## [REQUIREMENT]
Reproduce each line of the material below verbatim.

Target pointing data
§

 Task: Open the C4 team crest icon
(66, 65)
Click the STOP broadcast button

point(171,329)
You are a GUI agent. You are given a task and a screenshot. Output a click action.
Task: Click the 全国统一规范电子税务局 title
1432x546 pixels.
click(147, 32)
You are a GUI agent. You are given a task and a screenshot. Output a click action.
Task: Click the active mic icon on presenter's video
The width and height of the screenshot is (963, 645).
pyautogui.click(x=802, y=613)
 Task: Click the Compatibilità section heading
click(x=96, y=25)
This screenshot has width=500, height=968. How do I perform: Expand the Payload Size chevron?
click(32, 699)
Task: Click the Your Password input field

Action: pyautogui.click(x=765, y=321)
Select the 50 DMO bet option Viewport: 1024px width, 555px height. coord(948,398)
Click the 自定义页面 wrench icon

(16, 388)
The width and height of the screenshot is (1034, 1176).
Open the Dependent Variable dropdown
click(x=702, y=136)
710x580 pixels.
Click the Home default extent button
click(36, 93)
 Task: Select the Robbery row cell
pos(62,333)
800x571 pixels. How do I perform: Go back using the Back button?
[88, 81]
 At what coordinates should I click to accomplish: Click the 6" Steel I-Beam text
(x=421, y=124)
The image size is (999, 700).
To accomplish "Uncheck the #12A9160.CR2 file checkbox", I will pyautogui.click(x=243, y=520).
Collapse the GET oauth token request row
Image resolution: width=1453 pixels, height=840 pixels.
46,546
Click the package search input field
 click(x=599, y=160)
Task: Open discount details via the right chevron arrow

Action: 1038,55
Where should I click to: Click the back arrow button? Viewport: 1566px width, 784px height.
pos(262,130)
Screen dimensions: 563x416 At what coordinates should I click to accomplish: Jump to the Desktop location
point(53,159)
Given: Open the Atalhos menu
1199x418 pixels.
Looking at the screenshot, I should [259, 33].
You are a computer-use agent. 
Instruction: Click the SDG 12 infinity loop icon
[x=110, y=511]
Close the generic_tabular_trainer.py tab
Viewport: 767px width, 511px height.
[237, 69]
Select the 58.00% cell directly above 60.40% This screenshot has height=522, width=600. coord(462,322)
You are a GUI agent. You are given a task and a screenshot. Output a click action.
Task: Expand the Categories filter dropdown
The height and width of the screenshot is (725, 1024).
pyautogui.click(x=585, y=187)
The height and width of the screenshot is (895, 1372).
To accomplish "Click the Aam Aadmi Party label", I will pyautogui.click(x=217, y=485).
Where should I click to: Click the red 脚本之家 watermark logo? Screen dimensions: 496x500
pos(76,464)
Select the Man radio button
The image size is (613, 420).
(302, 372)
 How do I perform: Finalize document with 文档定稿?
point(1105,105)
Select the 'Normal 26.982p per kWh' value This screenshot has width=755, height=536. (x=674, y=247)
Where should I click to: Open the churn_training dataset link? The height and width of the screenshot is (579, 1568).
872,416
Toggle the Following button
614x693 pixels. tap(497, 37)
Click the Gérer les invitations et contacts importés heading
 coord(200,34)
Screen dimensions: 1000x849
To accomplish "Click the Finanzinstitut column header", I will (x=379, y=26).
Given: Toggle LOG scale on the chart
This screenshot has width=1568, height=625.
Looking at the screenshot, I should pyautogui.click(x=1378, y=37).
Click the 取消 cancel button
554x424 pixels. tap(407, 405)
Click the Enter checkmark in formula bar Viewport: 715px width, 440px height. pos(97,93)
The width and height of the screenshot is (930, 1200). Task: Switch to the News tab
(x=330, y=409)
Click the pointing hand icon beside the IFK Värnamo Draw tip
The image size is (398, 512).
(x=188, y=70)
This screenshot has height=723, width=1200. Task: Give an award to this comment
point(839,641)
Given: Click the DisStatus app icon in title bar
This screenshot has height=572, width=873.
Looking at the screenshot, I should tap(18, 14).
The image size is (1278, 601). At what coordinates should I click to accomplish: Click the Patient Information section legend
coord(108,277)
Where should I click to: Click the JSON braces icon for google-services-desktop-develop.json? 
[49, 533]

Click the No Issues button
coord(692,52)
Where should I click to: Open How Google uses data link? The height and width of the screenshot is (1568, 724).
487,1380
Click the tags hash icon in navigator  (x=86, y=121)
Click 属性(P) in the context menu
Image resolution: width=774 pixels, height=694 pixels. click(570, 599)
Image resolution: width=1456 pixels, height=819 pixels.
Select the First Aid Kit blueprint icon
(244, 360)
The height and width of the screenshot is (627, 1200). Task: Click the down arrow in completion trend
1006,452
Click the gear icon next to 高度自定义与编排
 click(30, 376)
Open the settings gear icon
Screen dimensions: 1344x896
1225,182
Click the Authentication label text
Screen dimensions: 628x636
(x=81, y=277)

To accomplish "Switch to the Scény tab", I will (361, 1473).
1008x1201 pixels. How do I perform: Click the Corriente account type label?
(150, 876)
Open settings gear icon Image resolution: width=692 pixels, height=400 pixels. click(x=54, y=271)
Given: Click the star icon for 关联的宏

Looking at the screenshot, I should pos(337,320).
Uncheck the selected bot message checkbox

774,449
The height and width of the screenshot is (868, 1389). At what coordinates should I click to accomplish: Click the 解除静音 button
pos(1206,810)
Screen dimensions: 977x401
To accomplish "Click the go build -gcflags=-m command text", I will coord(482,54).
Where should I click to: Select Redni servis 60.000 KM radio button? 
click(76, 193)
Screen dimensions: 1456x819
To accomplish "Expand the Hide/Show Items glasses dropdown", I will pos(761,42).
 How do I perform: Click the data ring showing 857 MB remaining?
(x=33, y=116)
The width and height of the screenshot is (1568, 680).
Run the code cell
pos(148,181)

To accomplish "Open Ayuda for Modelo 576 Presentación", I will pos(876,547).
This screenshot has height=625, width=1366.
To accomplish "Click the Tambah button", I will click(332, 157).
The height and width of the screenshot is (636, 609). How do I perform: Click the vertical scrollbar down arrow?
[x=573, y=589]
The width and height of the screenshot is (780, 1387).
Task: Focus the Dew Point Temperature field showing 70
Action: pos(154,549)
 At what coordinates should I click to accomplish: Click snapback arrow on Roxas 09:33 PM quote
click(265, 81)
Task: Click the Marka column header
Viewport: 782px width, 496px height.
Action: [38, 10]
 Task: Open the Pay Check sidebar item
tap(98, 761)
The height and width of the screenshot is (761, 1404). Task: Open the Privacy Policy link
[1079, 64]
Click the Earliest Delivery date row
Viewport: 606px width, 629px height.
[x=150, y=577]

§

## [TASK RESULT]
 Task: Open the C4 team crest icon
(66, 65)
Click the STOP broadcast button

point(171,329)
You are a GUI agent. You are given a task and a screenshot. Output a click action.
Task: Click the 全国统一规范电子税务局 title
1432x546 pixels.
click(147, 32)
You are a GUI agent. You are given a task and a screenshot. Output a click action.
Task: Click the active mic icon on presenter's video
The width and height of the screenshot is (963, 645).
pyautogui.click(x=802, y=613)
 Task: Click the Compatibilità section heading
click(x=96, y=25)
This screenshot has width=500, height=968. How do I perform: Expand the Payload Size chevron?
click(32, 699)
Task: Click the Your Password input field

Action: pyautogui.click(x=765, y=321)
Select the 50 DMO bet option Viewport: 1024px width, 555px height. coord(948,398)
Click the 自定义页面 wrench icon

(16, 388)
The width and height of the screenshot is (1034, 1176).
Open the Dependent Variable dropdown
click(x=702, y=136)
710x580 pixels.
Click the Home default extent button
click(36, 93)
 Task: Select the Robbery row cell
pos(62,333)
800x571 pixels. How do I perform: Go back using the Back button?
[88, 81]
 At what coordinates should I click to accomplish: Click the 6" Steel I-Beam text
(x=421, y=124)
The image size is (999, 700).
To accomplish "Uncheck the #12A9160.CR2 file checkbox", I will pyautogui.click(x=243, y=520).
Collapse the GET oauth token request row
Image resolution: width=1453 pixels, height=840 pixels.
46,546
Click the package search input field
 click(x=599, y=160)
Task: Open discount details via the right chevron arrow

Action: 1038,55
Where should I click to: Click the back arrow button? Viewport: 1566px width, 784px height.
pos(262,130)
Screen dimensions: 563x416 At what coordinates should I click to accomplish: Jump to the Desktop location
point(53,159)
Given: Open the Atalhos menu
1199x418 pixels.
Looking at the screenshot, I should [259, 33].
You are a computer-use agent. 
Instruction: Click the SDG 12 infinity loop icon
[x=110, y=511]
Close the generic_tabular_trainer.py tab
Viewport: 767px width, 511px height.
[237, 69]
Select the 58.00% cell directly above 60.40% This screenshot has height=522, width=600. coord(462,322)
You are a GUI agent. You are given a task and a screenshot. Output a click action.
Task: Expand the Categories filter dropdown
The height and width of the screenshot is (725, 1024).
pyautogui.click(x=585, y=187)
The height and width of the screenshot is (895, 1372).
To accomplish "Click the Aam Aadmi Party label", I will pyautogui.click(x=217, y=485).
Where should I click to: Click the red 脚本之家 watermark logo? Screen dimensions: 496x500
pos(76,464)
Select the Man radio button
The image size is (613, 420).
(302, 372)
 How do I perform: Finalize document with 文档定稿?
point(1105,105)
Select the 'Normal 26.982p per kWh' value This screenshot has width=755, height=536. (x=674, y=247)
Where should I click to: Open the churn_training dataset link? The height and width of the screenshot is (579, 1568).
872,416
Toggle the Following button
614x693 pixels. tap(497, 37)
Click the Gérer les invitations et contacts importés heading
 coord(200,34)
Screen dimensions: 1000x849
To accomplish "Click the Finanzinstitut column header", I will (x=379, y=26).
Given: Toggle LOG scale on the chart
This screenshot has width=1568, height=625.
Looking at the screenshot, I should pyautogui.click(x=1378, y=37).
Click the 取消 cancel button
554x424 pixels. tap(407, 405)
Click the Enter checkmark in formula bar Viewport: 715px width, 440px height. pos(97,93)
The width and height of the screenshot is (930, 1200). Task: Switch to the News tab
(x=330, y=409)
Click the pointing hand icon beside the IFK Värnamo Draw tip
The image size is (398, 512).
(x=188, y=70)
This screenshot has height=723, width=1200. Task: Give an award to this comment
point(839,641)
Given: Click the DisStatus app icon in title bar
This screenshot has height=572, width=873.
Looking at the screenshot, I should tap(18, 14).
The image size is (1278, 601). At what coordinates should I click to accomplish: Click the Patient Information section legend
coord(108,277)
Where should I click to: Click the JSON braces icon for google-services-desktop-develop.json? 
[49, 533]

Click the No Issues button
coord(692,52)
Where should I click to: Open How Google uses data link? The height and width of the screenshot is (1568, 724).
487,1380
Click the tags hash icon in navigator  (x=86, y=121)
Click 属性(P) in the context menu
Image resolution: width=774 pixels, height=694 pixels. click(570, 599)
Image resolution: width=1456 pixels, height=819 pixels.
Select the First Aid Kit blueprint icon
(244, 360)
The height and width of the screenshot is (627, 1200). Task: Click the down arrow in completion trend
1006,452
Click the gear icon next to 高度自定义与编排
 click(30, 376)
Open the settings gear icon
Screen dimensions: 1344x896
1225,182
Click the Authentication label text
Screen dimensions: 628x636
(x=81, y=277)

To accomplish "Switch to the Scény tab", I will (361, 1473).
1008x1201 pixels. How do I perform: Click the Corriente account type label?
(150, 876)
Open settings gear icon Image resolution: width=692 pixels, height=400 pixels. click(x=54, y=271)
Given: Click the star icon for 关联的宏

Looking at the screenshot, I should pos(337,320).
Uncheck the selected bot message checkbox

774,449
The height and width of the screenshot is (868, 1389). At what coordinates should I click to accomplish: Click the 解除静音 button
pos(1206,810)
Screen dimensions: 977x401
To accomplish "Click the go build -gcflags=-m command text", I will coord(482,54).
Where should I click to: Select Redni servis 60.000 KM radio button? 
click(76, 193)
Screen dimensions: 1456x819
To accomplish "Expand the Hide/Show Items glasses dropdown", I will pos(761,42).
 How do I perform: Click the data ring showing 857 MB remaining?
(x=33, y=116)
The width and height of the screenshot is (1568, 680).
Run the code cell
pos(148,181)

To accomplish "Open Ayuda for Modelo 576 Presentación", I will pos(876,547).
This screenshot has height=625, width=1366.
To accomplish "Click the Tambah button", I will click(332, 157).
The height and width of the screenshot is (636, 609). How do I perform: Click the vertical scrollbar down arrow?
[x=573, y=589]
The width and height of the screenshot is (780, 1387).
Task: Focus the Dew Point Temperature field showing 70
Action: pos(154,549)
 At what coordinates should I click to accomplish: Click snapback arrow on Roxas 09:33 PM quote
click(265, 81)
Task: Click the Marka column header
Viewport: 782px width, 496px height.
Action: [38, 10]
 Task: Open the Pay Check sidebar item
tap(98, 761)
The height and width of the screenshot is (761, 1404). Task: Open the Privacy Policy link
[1079, 64]
Click the Earliest Delivery date row
Viewport: 606px width, 629px height.
[x=150, y=577]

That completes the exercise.